LA COMTESSE DE L’ESTORADE À MADAME OCTAVE DE CAMPS


Paris, mars 1839.

Vers 1820, dans la même semaine, le collège de Tours, pour parler le langage technique de mon fils Armand, se recruta de deux nouveaux.

L’un était d’une charmante figure, l’autre aurait pu passer pour laid, si la santé, la franchise et l’intelligence épanouies sur son visage n’y avaient compensé l’inélégance et l’irrégularité des traits.

Ici vous m’arrêtez, chère madame, et vous me demandez si j’ai donc vu la fin de ma grande préoccupation, que je sois ainsi en humeur de vous adresser un roman-feuilleton ?

Au contraire, et sans en avoir l’air, le début qui vous étonne n’est qu’une suite et continuation de mon aventure. Veuillez donc me prêter attention et ne pas m’interrompre ; cela dit, je reprends.

Presque aussitôt engagés, ces deux enfants se lièrent d’une étroite amitié ; il y avait à leur intimité plus d’une bonne raison.

L’un, le plus beau, était rêveur, contemplatif et même un peu élégiaque ; l’autre, ardent, impétueux et toujours prêt à l’action. C’étaient donc deux natures qui se complétaient l’une par l’autre ; combinaison sans prix pour toute liaison qui prétend à durer.

Tous deux d’ailleurs avaient un même accroc à leur naissance ; fils de la fameuse lady Brandon, le rêveur était un enfant adultérin. Il s’appelait Marie-Gaston, ce qui n’est presque pas un nom.

Né de père et de mère inconnus, l’autre s’appelait Dorlange, ce qui n’est pas un nom du tout.

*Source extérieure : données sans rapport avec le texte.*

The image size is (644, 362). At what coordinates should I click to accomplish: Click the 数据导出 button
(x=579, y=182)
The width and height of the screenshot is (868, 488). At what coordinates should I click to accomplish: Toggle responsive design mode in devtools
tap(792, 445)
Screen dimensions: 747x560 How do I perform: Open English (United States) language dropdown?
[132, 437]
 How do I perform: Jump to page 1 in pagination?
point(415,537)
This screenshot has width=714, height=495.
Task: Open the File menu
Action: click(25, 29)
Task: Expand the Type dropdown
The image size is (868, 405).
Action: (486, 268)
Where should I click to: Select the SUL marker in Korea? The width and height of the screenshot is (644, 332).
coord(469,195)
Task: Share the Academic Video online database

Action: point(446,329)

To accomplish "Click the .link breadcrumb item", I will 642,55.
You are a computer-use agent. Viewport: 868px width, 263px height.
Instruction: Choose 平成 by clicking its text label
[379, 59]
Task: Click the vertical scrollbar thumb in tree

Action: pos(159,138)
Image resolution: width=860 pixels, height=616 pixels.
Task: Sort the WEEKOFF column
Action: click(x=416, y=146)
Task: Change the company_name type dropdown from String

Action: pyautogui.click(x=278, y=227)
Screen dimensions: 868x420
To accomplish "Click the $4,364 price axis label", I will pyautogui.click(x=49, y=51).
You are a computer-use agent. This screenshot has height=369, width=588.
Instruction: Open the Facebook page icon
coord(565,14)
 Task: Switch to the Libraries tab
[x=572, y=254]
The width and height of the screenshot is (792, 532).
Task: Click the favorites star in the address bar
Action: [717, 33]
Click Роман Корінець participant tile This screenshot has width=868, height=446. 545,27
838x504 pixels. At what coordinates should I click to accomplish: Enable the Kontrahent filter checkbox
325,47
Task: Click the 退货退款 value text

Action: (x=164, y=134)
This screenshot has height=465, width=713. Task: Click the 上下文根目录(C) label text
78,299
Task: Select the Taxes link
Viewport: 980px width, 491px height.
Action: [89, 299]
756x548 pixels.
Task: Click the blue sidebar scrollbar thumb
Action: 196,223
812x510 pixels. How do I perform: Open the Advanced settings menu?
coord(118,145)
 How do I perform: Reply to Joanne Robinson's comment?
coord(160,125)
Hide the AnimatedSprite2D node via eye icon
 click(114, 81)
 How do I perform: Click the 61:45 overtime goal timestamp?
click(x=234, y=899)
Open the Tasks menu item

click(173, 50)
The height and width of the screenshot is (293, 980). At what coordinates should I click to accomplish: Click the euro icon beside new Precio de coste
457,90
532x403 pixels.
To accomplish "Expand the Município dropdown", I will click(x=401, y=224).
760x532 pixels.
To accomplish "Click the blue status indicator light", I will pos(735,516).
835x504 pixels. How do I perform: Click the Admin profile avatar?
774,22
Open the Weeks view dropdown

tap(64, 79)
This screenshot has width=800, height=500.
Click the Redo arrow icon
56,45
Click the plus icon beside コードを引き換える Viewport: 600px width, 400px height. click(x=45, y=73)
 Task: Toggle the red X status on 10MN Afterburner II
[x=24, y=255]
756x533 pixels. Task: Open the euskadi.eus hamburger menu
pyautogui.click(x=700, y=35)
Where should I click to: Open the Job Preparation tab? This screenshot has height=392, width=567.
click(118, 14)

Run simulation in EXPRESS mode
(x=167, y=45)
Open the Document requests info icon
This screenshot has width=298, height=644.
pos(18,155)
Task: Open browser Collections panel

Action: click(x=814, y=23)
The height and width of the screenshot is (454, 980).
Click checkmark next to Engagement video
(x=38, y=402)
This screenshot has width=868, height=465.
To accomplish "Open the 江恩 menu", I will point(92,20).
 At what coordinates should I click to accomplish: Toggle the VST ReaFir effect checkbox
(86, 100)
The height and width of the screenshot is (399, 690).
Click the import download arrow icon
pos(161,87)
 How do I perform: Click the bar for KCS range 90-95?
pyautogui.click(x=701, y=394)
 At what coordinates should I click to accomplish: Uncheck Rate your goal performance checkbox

Dorlange, Valmon, Volmar, Derfeuil, Melcourt, on ne trouve des gens pour s’appeler ainsi qu’au théâtre, et encore dans le vieux répertoire, où ils sont allés rejoindre Arnolphe, Alceste, Clitandre, Damis, Éraste, Philinte et Arsinoé.

Une autre raison pour ces pauvres mal nés de se serrer chaudement l’un contre l’autre, c’était le cruel abandon auquel ils se sentaient livrés.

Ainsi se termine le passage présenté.